SET EXERCISE: Summarize the excerpt below on IBM's green data center strategy in two sentences.

EXCERPT TO READ:

§ §

IDC’s research has found that power and cooling concerns are the top issue in data centres today. IBM is quick to recognise that the power and cooling density challenges facing data centre managers today are so extreme that strong partnerships will be needed to adequately address the full range of problems. The fact that IBM has been quick to recognise this is very positive as research by IDC has found that most IT managers have no idea how significant the problem is.

IBM’s “big green” strategy has a patented “stored cooling” solution, this allows the system to be optimised for specific temperature requirements in data centres around the globe. IBM claims that this solution makes existing chilled water cooling infrastructures run 40 – 50% more efficiently.

Sustainability: Using IT to Support and Benefit from Going Green

Expectations for socially conscious corporations has become more sophisticated over the past couple of decades, this growing concern for sustainable practices requires IT and IT vendors to adapt as well, there needs to be innovation in the products and services companies use to support a changing business model.

One of the most significant announcements from an IT perspective is IBM’s “Project Big Green”; this involves IBM applying the concept of sustainability to its entire product and services line as well as internal business practices. As sustainability now has an impact upon a company’s competitive dynamic it is expected that many companies will do the same.

Sustainability is expected to impact IT in a number of ways, these include; product life-cycle management, returns processing, transportation management and hardware management.

§ §

LISTING:
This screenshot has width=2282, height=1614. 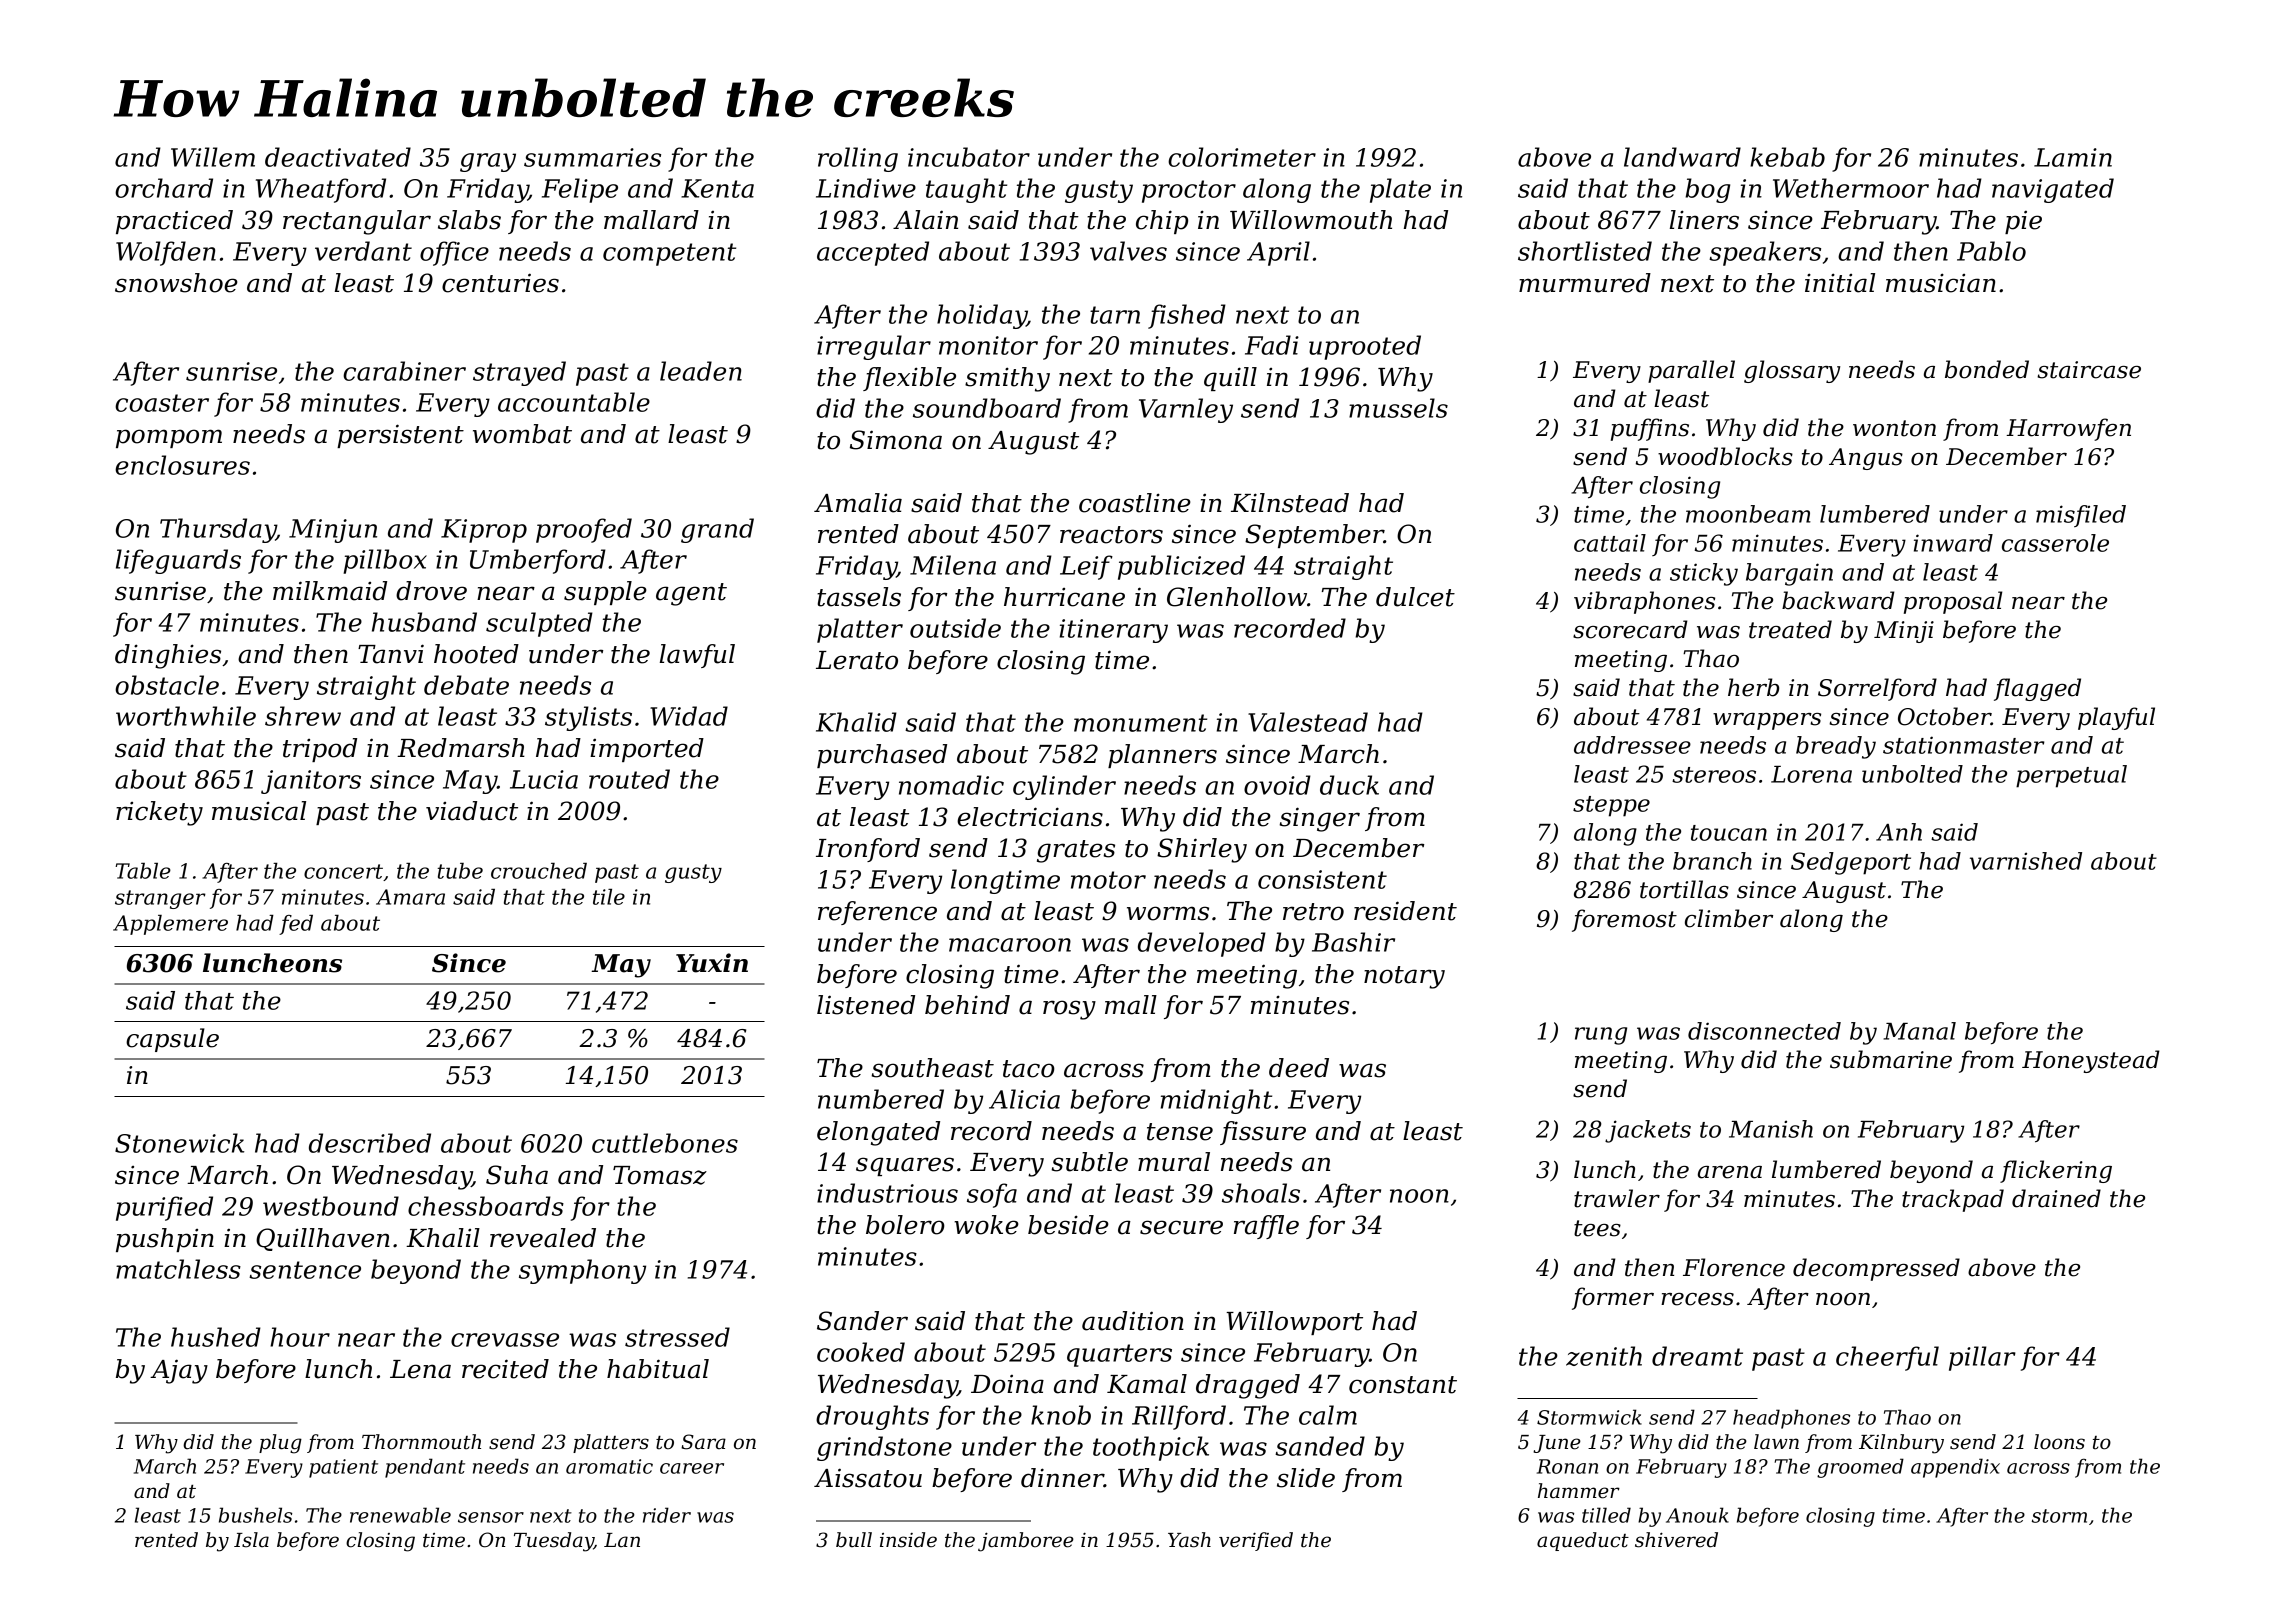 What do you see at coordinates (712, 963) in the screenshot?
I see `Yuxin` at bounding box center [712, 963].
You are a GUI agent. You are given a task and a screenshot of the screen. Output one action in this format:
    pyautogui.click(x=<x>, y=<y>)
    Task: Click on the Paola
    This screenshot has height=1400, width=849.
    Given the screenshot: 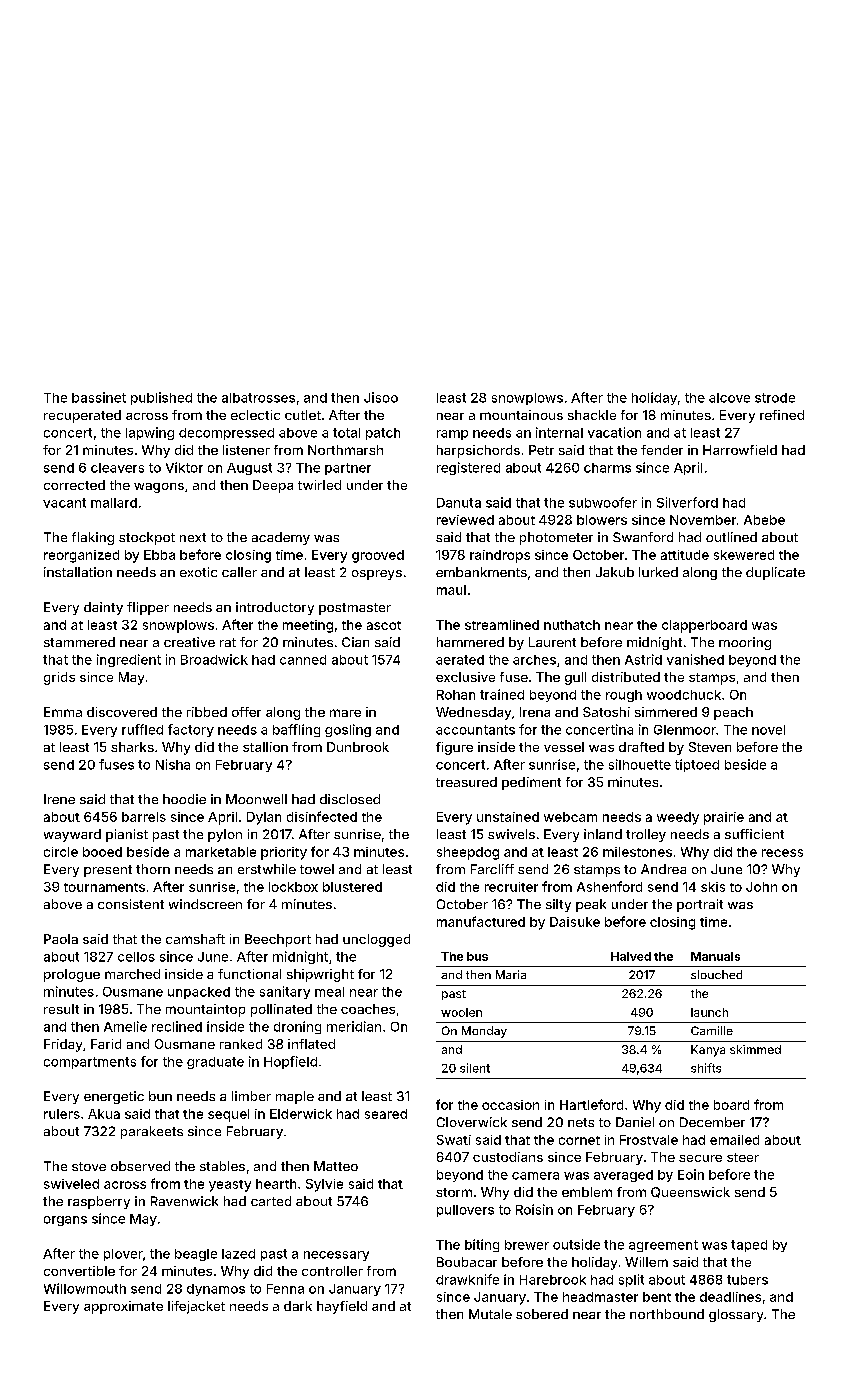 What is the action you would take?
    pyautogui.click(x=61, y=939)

§ §

RESULT BELOW: IDC research has found that power and cooling are the top concern in data centers, and IBM's "big green" strategy includes a patented "stored cooling" solution that IBM claims makes existing chilled water cooling infrastructures run 40–50% more efficiently. Through "Project Big Green," IBM applies sustainability to its entire product and services line and its internal business practices, since growing expectations for sustainable practices require IT and IT vendors to adapt, with effects expected in product life-cycle management, returns processing, transportation management and hardware management.